* [MATERIAL PROVIDED]:

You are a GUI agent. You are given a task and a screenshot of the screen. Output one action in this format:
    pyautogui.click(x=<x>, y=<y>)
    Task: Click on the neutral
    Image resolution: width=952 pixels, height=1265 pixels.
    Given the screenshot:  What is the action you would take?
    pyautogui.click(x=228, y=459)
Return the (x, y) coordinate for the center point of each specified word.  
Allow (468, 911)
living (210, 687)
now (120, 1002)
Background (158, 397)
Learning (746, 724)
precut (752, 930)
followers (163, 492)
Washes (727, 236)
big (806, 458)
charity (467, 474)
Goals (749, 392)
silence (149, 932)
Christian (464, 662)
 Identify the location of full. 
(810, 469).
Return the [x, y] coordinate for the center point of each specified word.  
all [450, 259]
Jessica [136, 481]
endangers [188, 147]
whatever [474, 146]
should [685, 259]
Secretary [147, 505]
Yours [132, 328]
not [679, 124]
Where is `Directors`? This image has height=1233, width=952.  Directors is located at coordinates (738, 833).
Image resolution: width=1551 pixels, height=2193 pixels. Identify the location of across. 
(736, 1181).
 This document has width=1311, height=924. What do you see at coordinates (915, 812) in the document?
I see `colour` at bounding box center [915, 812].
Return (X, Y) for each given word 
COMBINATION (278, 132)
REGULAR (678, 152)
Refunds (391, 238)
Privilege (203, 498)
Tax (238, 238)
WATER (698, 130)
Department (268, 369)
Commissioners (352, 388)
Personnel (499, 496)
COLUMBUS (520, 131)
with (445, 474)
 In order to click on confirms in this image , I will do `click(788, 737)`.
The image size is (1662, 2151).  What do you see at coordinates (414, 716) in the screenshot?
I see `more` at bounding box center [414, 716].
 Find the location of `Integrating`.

* [DIRECTION]: Reproduce the entries from the line with "Secretary [147, 505]" to the line with "with (445, 474)", switching "Identify" to "Find" and leaving everything else unchanged.

* [SOLUTION FOR THIS PROBLEM]:
Secretary [147, 505]
Yours [132, 328]
not [679, 124]
Where is `Directors`? This image has height=1233, width=952.  Directors is located at coordinates (738, 833).
Image resolution: width=1551 pixels, height=2193 pixels. Find the location of across. 
(736, 1181).
 This document has width=1311, height=924. What do you see at coordinates (915, 812) in the document?
I see `colour` at bounding box center [915, 812].
Return (X, Y) for each given word 
COMBINATION (278, 132)
REGULAR (678, 152)
Refunds (391, 238)
Privilege (203, 498)
Tax (238, 238)
WATER (698, 130)
Department (268, 369)
Commissioners (352, 388)
Personnel (499, 496)
COLUMBUS (520, 131)
with (445, 474)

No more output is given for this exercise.